* _READING PASSAGE_:
▶
# Is he asking to much?



## Hawthornecrazy (Oct 6, 2017)

https://orlando.craigslist.org/bik/d/original-antique-mens-1936/6300412212.html

Looks complete with pretty decent OG paint.


----------



## keith kodish (Oct 6, 2017)

Hawthornecrazy said:


> https://orlando.craigslist.org/bik/d/original-antique-mens-1936/6300412212.html
> 
> Looks complete with pretty decent OG paint.
> 
> ...



Good bike. Try 1938,though.

Sent from my SM-G950U using Tapatalk


----------



## catfish (Oct 6, 2017)

Seems like a fair price.


----------



## vincev (Oct 6, 2017)

I say its a fair price.I would go for it quickly if you like it.


----------



## stoney (Oct 6, 2017)

I say it's a fair price especially with that speedo


----------



## stoney (Oct 6, 2017)

It's also got that nice triple step deco rack reflector


----------



## rollfaster (Oct 6, 2017)

Not to mention the Roadblaster horn and rooster light!


----------



## stoney (Oct 6, 2017)

Those little tidbits are worth about what he is asking.


----------



## catfish (Oct 6, 2017)

rollfaster said:


> Not to mention the Roadblaster horn and rooster light!




And the speedo!


----------



## rusty.kirkpatrick (Oct 6, 2017)

I believe someone was asking about that bike a while back.


----------



## Hawthornecrazy (Oct 6, 2017)

Looks like the add was updated 3 hrs ago. Im not interested in it at the moment so someone here better get after it. I was just really wondering why it wasn't sold yet. It has been listed for quite awhile.

Good luck


----------



## kreika (Oct 6, 2017)

Lol could it be any further away....


----------



## stoney (Oct 7, 2017)

It's on Ebay now at $3500 B/O


----------



## fordmike65 (Oct 7, 2017)

http://www.ebay.com/itm/Original-AN...859480?hash=item3af3a63618:g:j6IAAOSw7htZz6FP


----------



## Kramai88 (Oct 7, 2017)
◀
* _SUPPLIED DATA_:
▶
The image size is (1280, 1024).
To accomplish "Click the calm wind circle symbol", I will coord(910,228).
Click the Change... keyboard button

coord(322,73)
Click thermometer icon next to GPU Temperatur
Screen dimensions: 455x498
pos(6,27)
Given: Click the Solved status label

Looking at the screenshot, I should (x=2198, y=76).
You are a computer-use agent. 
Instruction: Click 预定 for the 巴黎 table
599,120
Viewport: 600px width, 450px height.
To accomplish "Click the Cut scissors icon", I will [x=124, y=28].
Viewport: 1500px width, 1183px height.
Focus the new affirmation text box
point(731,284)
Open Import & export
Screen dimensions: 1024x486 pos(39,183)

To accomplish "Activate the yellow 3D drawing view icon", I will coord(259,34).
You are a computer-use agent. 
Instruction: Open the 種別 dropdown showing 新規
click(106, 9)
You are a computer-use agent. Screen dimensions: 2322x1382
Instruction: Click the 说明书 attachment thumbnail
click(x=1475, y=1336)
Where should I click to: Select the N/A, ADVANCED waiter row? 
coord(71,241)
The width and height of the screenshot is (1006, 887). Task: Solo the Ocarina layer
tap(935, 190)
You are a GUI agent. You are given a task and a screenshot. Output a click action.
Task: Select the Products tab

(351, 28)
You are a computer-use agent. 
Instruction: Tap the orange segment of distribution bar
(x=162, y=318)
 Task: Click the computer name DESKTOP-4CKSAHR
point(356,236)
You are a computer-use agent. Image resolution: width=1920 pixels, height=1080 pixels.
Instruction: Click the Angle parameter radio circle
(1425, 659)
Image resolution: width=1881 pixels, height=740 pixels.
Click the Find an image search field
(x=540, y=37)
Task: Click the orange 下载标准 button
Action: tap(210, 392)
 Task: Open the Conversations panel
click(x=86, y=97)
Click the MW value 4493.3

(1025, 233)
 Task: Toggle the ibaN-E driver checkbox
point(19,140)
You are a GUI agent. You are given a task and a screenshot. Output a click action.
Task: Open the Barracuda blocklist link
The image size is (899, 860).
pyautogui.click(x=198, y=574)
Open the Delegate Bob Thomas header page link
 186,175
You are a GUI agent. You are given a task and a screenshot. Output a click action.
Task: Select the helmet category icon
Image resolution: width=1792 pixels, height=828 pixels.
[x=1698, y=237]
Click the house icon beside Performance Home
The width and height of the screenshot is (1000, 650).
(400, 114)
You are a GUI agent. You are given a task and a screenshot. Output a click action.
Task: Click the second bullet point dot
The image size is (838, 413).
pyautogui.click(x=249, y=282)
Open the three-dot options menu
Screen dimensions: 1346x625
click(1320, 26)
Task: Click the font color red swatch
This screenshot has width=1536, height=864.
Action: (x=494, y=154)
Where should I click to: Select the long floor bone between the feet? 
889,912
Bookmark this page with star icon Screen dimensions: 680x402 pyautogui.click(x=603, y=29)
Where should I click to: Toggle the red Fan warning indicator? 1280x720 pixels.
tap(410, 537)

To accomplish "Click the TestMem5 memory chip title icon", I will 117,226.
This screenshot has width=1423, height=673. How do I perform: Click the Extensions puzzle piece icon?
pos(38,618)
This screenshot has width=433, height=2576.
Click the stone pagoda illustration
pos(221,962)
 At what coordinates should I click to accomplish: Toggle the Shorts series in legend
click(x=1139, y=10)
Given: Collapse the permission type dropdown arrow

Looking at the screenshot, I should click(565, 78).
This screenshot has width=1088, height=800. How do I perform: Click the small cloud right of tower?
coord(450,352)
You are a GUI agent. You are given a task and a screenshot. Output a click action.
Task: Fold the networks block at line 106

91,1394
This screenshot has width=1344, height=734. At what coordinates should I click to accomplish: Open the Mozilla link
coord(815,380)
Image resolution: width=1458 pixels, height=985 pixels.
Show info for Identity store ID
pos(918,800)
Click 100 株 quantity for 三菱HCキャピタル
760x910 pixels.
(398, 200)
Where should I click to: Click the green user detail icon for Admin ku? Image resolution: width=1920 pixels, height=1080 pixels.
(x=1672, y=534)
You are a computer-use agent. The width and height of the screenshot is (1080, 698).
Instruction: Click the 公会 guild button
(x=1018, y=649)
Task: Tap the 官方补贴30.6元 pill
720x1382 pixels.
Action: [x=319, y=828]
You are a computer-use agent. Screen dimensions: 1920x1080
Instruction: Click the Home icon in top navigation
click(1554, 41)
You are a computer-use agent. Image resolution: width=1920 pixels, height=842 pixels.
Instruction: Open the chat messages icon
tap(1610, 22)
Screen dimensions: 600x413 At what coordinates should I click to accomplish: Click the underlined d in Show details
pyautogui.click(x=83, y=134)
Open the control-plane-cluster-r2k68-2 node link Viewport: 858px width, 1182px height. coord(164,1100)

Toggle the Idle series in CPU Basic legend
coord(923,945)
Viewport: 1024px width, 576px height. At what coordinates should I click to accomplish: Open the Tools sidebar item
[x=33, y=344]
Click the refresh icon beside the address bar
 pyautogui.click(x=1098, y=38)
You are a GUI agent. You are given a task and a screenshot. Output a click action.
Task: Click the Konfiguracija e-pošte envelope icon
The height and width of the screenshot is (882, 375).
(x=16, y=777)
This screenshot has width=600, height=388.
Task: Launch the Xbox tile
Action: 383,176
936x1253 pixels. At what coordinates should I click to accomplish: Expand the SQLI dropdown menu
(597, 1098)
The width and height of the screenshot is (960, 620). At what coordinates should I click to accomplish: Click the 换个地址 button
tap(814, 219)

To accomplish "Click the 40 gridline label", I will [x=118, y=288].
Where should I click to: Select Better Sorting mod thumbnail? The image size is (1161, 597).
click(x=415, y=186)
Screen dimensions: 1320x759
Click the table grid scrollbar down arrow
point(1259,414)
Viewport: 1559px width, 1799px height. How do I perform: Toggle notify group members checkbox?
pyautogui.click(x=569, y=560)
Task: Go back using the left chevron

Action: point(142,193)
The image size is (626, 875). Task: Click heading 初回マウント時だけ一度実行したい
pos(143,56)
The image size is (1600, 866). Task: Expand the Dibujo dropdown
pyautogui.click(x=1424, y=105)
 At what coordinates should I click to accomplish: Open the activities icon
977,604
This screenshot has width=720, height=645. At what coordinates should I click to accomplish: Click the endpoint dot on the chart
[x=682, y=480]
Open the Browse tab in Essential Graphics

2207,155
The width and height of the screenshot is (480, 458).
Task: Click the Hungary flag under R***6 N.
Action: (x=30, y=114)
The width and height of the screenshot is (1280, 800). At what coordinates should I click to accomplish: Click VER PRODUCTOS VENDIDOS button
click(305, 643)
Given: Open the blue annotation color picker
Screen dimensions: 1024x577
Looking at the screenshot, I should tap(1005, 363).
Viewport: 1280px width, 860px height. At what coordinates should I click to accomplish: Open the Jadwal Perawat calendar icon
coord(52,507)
◀
* _OBJECTIVE A_: Please give everything in the records from the line containing "Open Import & export" down to the line containing "coord(71,241)" as a Markdown table with the columns Row and Line, leaving out blank lines.
* _OBJECTIVE B_: Carry the forum thread about the 1936 men's bike forward from its final line.
The forum thread and the records were taken from unrelated sources.

* _RESPONSE A_:
| Row | Line |
|---|---|
| 1 | Open Import & export |
| 2 | Screen dimensions: 1024x486 pos(39,183) |
| 3 | To accomplish "Activate the yellow 3D drawing view icon", I will coord(259,34). |
| 4 | You are a computer-use agent.  |
| 5 | Instruction: Open the 種別 dropdown showing 新規 |
| 6 | click(106, 9) |
| 7 | You are a computer-use agent. Screen dimensions: 2322x1382 |
| 8 | Instruction: Click the 说明书 attachment thumbnail |
| 9 | click(x=1475, y=1336) |
| 10 | Where should I click to: Select the N/A, ADVANCED waiter row?  |
| 11 | coord(71,241) |

* _RESPONSE B_:
fordmike65 said:


> http://www.ebay.com/itm/Original-AN...859480?hash=item3af3a63618:g:j6IAAOSw7htZz6FP




hmmm talked to the seller this morning. Suppose to pick it up tomorrow at noon 


Sent from my iPhone using Tapatalk


----------



## fordmike65 (Oct 7, 2017)

Kramai88 said:


> hmmm talked to the seller this morning. Suppose to pick it up tomorrow at noon
> 
> 
> Sent from my iPhone using Tapatalk


----------



## fordmike65 (Oct 7, 2017)

Kramai88 said:


> hmmm talked to the seller this morning. Suppose to pick it up tomorrow at noon
> 
> 
> Sent from my iPhone using Tapatalk



I'd go pick it up RIGHT NOW


----------



## Kramai88 (Oct 7, 2017)

fordmike65 said:


> I'd go pick it up RIGHT NOW




He says I'm still the buyer. Don't know what's going on


Sent from my iPhone using Tapatalk


----------



## fordmike65 (Oct 7, 2017)

Kramai88 said:


> He says I'm still the buyer. Don't know what's going on
> 
> 
> Sent from my iPhone using Tapatalk



OK. Weird...


----------



## gymmanager (Oct 7, 2017)

fordmike65 said:


> I'd go pick it up RIGHT NOW



@Kramai88 That is some *sound* advice right there. If you really want that bike, better haul ass...


----------



## WetDogGraphix (Oct 7, 2017)




----------



## Maskadeo (Oct 7, 2017)

Now he's asking too much...


----------



## Kramai88 (Oct 7, 2017)

Seller said his account was hacked. That we have a deal and he will honor it


Sent from my iPhone using Tapatalk


----------



## stoney (Oct 7, 2017)

Kramai88 said:


> He says I'm still the buyer. Don't know what's going on
> 
> 
> Sent from my iPhone using Tapatalk




Best of luck, hope all works out in your favor. Let us know.


----------



## Bikermaniac (Oct 7, 2017)

Looks like a scam to me...


----------



## Kramai88 (Oct 8, 2017)

my granddaughter has secured the bike!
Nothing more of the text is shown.